Император узнал также, что восставшие решили провозгласить Вардана Мамиконеана, представителя местной известной династии, царем Великой Армении, если удастся отбить нападение Сасанидов и восстановить свою государственность. По одному сценарию, планировалось воссоздать Армянское царство в первоначальном виде, что автоматически предполагало отход к нему некоторых восточных областей, принадлежавших уже Византии. Разумеется, такой вариант едва ли мог понравиться в Константинополе.
Нельзя не учесть также, что к тому времени отношения византийцев с армянами были далеко не дружественными. Армяне резко добивались независимости своей Церкви от митрополита Кесарии Каппадокийской, постоянно фрондировали с Константинопольской кафедрой, не признав некоторые послания в свой адрес со стороны самого св. Иоанна Златоуста. Да и политически не стремились под протекторат Византии[926].

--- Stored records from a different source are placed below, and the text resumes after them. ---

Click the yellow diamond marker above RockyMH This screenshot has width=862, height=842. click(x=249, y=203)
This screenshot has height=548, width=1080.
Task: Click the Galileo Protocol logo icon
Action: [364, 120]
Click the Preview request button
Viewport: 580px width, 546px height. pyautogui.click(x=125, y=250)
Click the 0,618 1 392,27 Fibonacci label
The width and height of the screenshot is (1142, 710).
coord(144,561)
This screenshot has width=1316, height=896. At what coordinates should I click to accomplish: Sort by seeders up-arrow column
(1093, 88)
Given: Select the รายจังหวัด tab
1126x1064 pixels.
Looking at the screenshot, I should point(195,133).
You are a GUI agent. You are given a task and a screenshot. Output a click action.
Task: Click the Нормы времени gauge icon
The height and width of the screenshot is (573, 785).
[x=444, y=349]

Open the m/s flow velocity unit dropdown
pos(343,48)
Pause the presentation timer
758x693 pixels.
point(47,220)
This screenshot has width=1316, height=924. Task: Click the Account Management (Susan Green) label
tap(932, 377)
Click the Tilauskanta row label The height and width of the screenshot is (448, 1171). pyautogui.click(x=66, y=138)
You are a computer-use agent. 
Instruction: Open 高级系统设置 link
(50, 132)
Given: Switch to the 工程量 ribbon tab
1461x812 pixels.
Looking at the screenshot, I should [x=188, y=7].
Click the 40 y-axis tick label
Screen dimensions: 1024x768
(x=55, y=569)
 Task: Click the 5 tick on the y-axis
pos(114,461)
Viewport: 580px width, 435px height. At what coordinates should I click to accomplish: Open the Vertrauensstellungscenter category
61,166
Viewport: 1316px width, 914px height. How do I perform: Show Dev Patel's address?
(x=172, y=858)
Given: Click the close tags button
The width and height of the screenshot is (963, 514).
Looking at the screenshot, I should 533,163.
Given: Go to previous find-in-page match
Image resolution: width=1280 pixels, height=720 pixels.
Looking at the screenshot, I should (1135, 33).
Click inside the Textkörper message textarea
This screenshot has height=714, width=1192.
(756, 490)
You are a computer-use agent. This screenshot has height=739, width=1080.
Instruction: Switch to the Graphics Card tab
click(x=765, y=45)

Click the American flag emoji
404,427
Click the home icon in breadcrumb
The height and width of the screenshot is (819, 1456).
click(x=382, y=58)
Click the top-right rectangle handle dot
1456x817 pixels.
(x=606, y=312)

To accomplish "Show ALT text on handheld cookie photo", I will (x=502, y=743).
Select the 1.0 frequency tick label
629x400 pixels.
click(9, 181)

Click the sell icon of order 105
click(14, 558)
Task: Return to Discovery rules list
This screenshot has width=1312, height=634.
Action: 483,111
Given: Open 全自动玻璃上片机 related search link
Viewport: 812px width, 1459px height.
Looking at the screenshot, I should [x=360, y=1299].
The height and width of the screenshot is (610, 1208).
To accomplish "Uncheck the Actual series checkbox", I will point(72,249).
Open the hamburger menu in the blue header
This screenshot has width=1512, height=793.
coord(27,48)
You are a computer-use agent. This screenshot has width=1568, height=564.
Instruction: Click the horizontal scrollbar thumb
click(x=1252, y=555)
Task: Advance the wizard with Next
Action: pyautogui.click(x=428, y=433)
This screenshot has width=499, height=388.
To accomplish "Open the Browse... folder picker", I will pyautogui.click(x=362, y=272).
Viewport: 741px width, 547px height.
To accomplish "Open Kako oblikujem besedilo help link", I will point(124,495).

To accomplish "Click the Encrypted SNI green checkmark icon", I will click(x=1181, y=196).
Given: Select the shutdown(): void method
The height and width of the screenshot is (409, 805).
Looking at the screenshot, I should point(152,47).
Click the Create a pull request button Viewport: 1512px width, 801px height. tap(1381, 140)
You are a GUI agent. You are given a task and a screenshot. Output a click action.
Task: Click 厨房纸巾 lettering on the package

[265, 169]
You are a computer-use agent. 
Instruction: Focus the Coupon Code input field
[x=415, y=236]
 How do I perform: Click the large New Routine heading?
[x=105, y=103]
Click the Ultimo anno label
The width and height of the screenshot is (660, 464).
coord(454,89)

Впрочем, по второму сценарию, армяне признавали все же над собой протекторат Римской империи, что, с одной стороны, не снимало вопроса о постепенном отходе к ним византийских областей, с другой – резко обостряло отношения с Персией. Едва ли это можно было назвать разумным шагом в условиях войны в Италии. Поэтому св. Маркиан заключил с Йезидегердом II антиармянский союз, но в действительности тайно уведомил восставших, что сохранит дружественный по отношению к ним нейтралитет.